Les syndicats de la sécurité espagnols protestent contre les conditions alors qu'une épidémie de gale touche les troupes à Ceuta
Le ministère espagnol de la Défense a confirmé 24 cas de gale parmi les soldats stationnés à Ceuta, ce qui a conduit les associations militaires, policières et de la Garde civile à dénoncer des logements insalubres et un manque d'équipement de protection.
Épidémie et réponse officielle
Le ministère espagnol de la Défense a confirmé le 19 août 2026 que 24 soldats stationnés au Commandement général de Ceuta ont été diagnostiqués avec la gale. Le département, dirigé par la ministre de la Défense Margarita Robles, a déclaré que les infections ne sont pas liées à l'arrivée de migrants à la fin juillet. Les responsables ont noté que deux des cas enregistrés étaient antérieurs aux entrées frontalières de fin juillet et ont maintenu que la gale est une affection fréquente dans les zones à forte humidité. L'autorité sanitaire militaire de Ceuta a mis en place un protocole sanitaire dans toutes les unités pour identifier les symptômes précocement, traiter le personnel infecté conformément aux directives sanitaires et désinfecter les installations militaires concernées.
Plaintes des syndicats concernant le logement et l'équipement
Les associations militaires ont contesté l'explication officielle et ont souligné la détérioration des conditions de travail et de vie.

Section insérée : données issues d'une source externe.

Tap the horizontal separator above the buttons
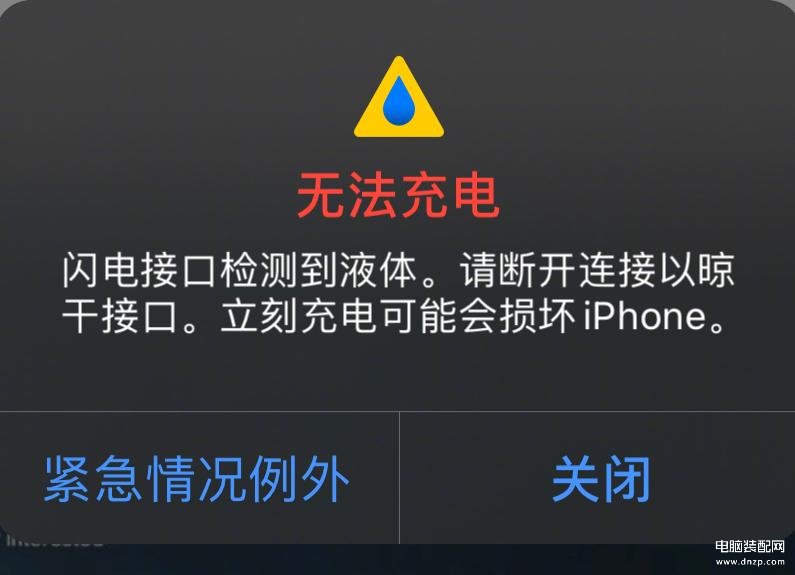Screen dimensions: 795x575 click(398, 412)
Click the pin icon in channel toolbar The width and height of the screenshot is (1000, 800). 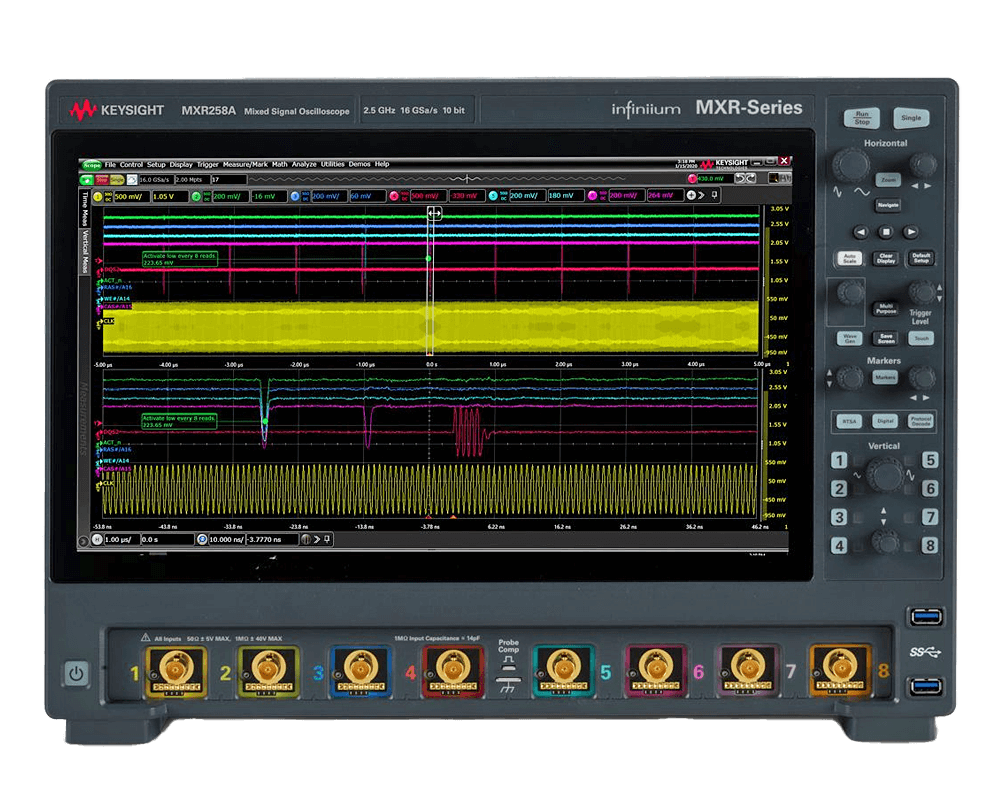[714, 196]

L'Unión de Militares de Tropa a lié le premier foyer d'infections au logement fourni au personnel le 15 août dans l'ancienne batterie côtière K-8, une installation décrite par l'association comme non entretenue, sujette à des infestations passées et surpeuplée. L'association a également signalé que les soldats déployés ont dû acheter leurs propres masques et gants de protection, car l'équipement de protection officiel n'avait pas été distribué. Marco Antonio Gómez, président de l'Asociación de Tropa y Marinería, a noté que les salaires des troupes restent à 1 300 euros par mois malgré des missions exigeantes.
Nous sommes ici pour servir la société, mais pour pouvoir le faire, de meilleures conditions de travail et une reconnaissance à la hauteur de leur effort et de leur dévouement sont nécessaires.
- Les forces de sécurité espagnoles se déploient à Ceuta à la suite de passages frontaliers
- Les militaires sont logés dans l'ancienne batterie côtière K-8
- L'Unión de Militares de Tropa signale un premier foyer de 14 cas de gale
- Le ministère de la Défense confirme 24 cas, tandis que les syndicats de police et de la Garde civile déposent des plaintes
Conditions opérationnelles dans les forces de sécurité
Le représentant Antonio Seoane de l'association des sous-officiers militaires ASFASPRO a averti que le nombre total d'infections par la gale parmi les soldats pourrait dépasser 60 cas, en tenant compte d'un groupe de 40 personnes encore en période d'incubation de la maladie. Seoane a critiqué l'utilisation de literie non inspectée et a déclaré que le personnel travaille 13 heures par jour sans compensation financière supplémentaire. Les syndicats de police, dont JUPOL, SUP et CEP, ont confirmé des cas de gale parmi les agents de la Police nationale de la Première unité d'intervention de police déployée dans la ville. Les représentants de la police ont signalé de graves pénuries de logements, notant qu'environ 70 agents à l'un des étages partageaient une seule toilette.
Tension sur le système de santé et dépôts de plaintes
L'infrastructure médicale locale subit une pression considérable après la crise frontalière. Le Collège infirmier de Ceuta a signalé que le personnel soignant traite plus de 200 patients par jour, dont plus de 200 cas de gastro-entérite aiguë, 21 d'impétigo, 20 de gale et 4 de tuberculose. Rosa Fuentes, présidente du collège infirmier, a demandé au gouvernement central de déclarer l'état d'alarme pour allouer les ressources d'urgence nécessaires. Maria João Forjaz, présidente de la Société espagnole d'épidémiologie, a déclaré que les épidémies proviennent de conditions de surpeuplement et de déficits de ressources, plutôt que de l'arrivée de migrants.
Penser qu'ils apportent des maladies est médicalement erroné et également dangereux.
L'Asociación Unificada de Guardias Civiles a soumis une plainte formelle pour risque biologique au directeur général de la Garde civile le 19 août. La soumission exige la fourniture immédiate de masques FFP2 et FFP3, de gants spécialisés, de protection oculaire et de blouses jetables, ainsi que des services de blanchisserie professionnelle pour empêcher les agents de laver les uniformes contaminés à domicile. Le syndicat de police JUPOL a demandé à son équipe juridique d'examiner la responsabilité gouvernementale potentielle et le manquement au devoir concernant les conditions de déploiement.